▶ **RECORD EXCERPTS**
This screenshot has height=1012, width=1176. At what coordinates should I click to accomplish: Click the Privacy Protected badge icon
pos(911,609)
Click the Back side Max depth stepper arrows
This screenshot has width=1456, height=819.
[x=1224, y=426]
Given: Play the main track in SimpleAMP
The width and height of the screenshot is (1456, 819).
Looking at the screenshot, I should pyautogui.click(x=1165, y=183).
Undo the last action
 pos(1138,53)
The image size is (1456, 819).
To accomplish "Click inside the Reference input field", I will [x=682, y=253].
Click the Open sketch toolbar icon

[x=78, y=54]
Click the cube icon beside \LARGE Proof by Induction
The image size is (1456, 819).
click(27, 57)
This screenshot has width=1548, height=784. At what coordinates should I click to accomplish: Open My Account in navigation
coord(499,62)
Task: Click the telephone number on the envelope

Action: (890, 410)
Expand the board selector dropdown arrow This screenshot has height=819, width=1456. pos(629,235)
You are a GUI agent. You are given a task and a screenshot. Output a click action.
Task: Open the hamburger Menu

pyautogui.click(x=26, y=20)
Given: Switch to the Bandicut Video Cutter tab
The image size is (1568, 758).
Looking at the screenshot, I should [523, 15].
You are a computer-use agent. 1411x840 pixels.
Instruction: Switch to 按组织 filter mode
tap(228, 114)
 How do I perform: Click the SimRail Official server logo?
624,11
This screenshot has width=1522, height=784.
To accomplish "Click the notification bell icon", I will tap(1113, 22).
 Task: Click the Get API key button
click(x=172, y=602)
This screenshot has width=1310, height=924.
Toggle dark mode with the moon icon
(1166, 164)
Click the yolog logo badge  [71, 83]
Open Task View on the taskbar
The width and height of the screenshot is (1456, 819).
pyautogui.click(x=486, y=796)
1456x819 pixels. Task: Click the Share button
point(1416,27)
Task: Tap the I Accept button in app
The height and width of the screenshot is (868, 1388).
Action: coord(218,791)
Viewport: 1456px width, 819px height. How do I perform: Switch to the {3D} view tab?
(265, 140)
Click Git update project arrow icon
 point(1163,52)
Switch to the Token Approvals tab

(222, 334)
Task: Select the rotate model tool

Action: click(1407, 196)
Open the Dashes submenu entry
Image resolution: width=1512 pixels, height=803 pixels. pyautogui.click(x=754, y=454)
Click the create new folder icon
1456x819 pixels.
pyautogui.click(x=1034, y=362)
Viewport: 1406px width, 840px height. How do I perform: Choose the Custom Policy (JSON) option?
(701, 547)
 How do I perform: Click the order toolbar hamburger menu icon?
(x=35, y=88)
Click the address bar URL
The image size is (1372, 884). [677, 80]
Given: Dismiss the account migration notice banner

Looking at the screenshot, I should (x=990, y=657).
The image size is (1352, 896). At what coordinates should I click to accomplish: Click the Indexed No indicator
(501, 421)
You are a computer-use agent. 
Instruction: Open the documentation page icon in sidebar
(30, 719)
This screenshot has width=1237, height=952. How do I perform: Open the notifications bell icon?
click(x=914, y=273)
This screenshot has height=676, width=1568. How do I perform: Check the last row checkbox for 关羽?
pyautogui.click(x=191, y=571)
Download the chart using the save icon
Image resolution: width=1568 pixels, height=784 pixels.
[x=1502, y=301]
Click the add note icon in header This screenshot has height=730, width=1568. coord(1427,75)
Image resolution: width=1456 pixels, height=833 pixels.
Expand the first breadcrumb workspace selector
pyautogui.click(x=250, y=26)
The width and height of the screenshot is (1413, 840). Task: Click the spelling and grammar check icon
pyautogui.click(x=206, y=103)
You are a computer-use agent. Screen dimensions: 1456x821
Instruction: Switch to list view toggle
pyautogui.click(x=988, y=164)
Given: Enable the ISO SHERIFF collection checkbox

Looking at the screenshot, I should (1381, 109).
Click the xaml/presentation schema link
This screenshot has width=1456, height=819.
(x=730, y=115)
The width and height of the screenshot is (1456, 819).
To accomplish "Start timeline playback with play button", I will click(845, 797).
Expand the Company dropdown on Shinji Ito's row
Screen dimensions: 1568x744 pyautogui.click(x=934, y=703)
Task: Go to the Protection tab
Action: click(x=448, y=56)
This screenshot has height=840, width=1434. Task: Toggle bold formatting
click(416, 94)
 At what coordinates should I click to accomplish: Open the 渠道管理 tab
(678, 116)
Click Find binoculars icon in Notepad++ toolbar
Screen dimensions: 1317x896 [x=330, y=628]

▶ **WHAT TO DO**
Please give back the entries above, unchanged and complete.

▶ **OUTPUT FOR THIS TASK**
This screenshot has height=1012, width=1176. At what coordinates should I click to accomplish: Click the Privacy Protected badge icon
pos(911,609)
Click the Back side Max depth stepper arrows
This screenshot has width=1456, height=819.
[x=1224, y=426]
Given: Play the main track in SimpleAMP
The width and height of the screenshot is (1456, 819).
Looking at the screenshot, I should pyautogui.click(x=1165, y=183).
Undo the last action
 pos(1138,53)
The image size is (1456, 819).
To accomplish "Click inside the Reference input field", I will [x=682, y=253].
Click the Open sketch toolbar icon

[x=78, y=54]
Click the cube icon beside \LARGE Proof by Induction
The image size is (1456, 819).
click(27, 57)
This screenshot has width=1548, height=784. At what coordinates should I click to accomplish: Open My Account in navigation
coord(499,62)
Task: Click the telephone number on the envelope

Action: (890, 410)
Expand the board selector dropdown arrow This screenshot has height=819, width=1456. pos(629,235)
You are a GUI agent. You are given a task and a screenshot. Output a click action.
Task: Open the hamburger Menu

pyautogui.click(x=26, y=20)
Given: Switch to the Bandicut Video Cutter tab
The image size is (1568, 758).
Looking at the screenshot, I should [523, 15].
You are a computer-use agent. 1411x840 pixels.
Instruction: Switch to 按组织 filter mode
tap(228, 114)
 How do I perform: Click the SimRail Official server logo?
624,11
This screenshot has width=1522, height=784.
To accomplish "Click the notification bell icon", I will tap(1113, 22).
 Task: Click the Get API key button
click(x=172, y=602)
This screenshot has width=1310, height=924.
Toggle dark mode with the moon icon
(1166, 164)
Click the yolog logo badge  [71, 83]
Open Task View on the taskbar
The width and height of the screenshot is (1456, 819).
pyautogui.click(x=486, y=796)
1456x819 pixels. Task: Click the Share button
point(1416,27)
Task: Tap the I Accept button in app
The height and width of the screenshot is (868, 1388).
Action: coord(218,791)
Viewport: 1456px width, 819px height. How do I perform: Switch to the {3D} view tab?
(265, 140)
Click Git update project arrow icon
 point(1163,52)
Switch to the Token Approvals tab

(222, 334)
Task: Select the rotate model tool

Action: click(1407, 196)
Open the Dashes submenu entry
Image resolution: width=1512 pixels, height=803 pixels. pyautogui.click(x=754, y=454)
Click the create new folder icon
1456x819 pixels.
pyautogui.click(x=1034, y=362)
Viewport: 1406px width, 840px height. How do I perform: Choose the Custom Policy (JSON) option?
(701, 547)
 How do I perform: Click the order toolbar hamburger menu icon?
(x=35, y=88)
Click the address bar URL
The image size is (1372, 884). [677, 80]
Given: Dismiss the account migration notice banner

Looking at the screenshot, I should (x=990, y=657).
The image size is (1352, 896). At what coordinates should I click to accomplish: Click the Indexed No indicator
(501, 421)
You are a computer-use agent. 
Instruction: Open the documentation page icon in sidebar
(30, 719)
This screenshot has width=1237, height=952. How do I perform: Open the notifications bell icon?
click(x=914, y=273)
This screenshot has height=676, width=1568. How do I perform: Check the last row checkbox for 关羽?
pyautogui.click(x=191, y=571)
Download the chart using the save icon
Image resolution: width=1568 pixels, height=784 pixels.
[x=1502, y=301]
Click the add note icon in header This screenshot has height=730, width=1568. coord(1427,75)
Image resolution: width=1456 pixels, height=833 pixels.
Expand the first breadcrumb workspace selector
pyautogui.click(x=250, y=26)
The width and height of the screenshot is (1413, 840). Task: Click the spelling and grammar check icon
pyautogui.click(x=206, y=103)
You are a computer-use agent. Screen dimensions: 1456x821
Instruction: Switch to list view toggle
pyautogui.click(x=988, y=164)
Given: Enable the ISO SHERIFF collection checkbox

Looking at the screenshot, I should (1381, 109).
Click the xaml/presentation schema link
This screenshot has width=1456, height=819.
(x=730, y=115)
The width and height of the screenshot is (1456, 819).
To accomplish "Start timeline playback with play button", I will click(845, 797).
Expand the Company dropdown on Shinji Ito's row
Screen dimensions: 1568x744 pyautogui.click(x=934, y=703)
Task: Go to the Protection tab
Action: click(x=448, y=56)
This screenshot has height=840, width=1434. Task: Toggle bold formatting
click(416, 94)
 At what coordinates should I click to accomplish: Open the 渠道管理 tab
(678, 116)
Click Find binoculars icon in Notepad++ toolbar
Screen dimensions: 1317x896 [x=330, y=628]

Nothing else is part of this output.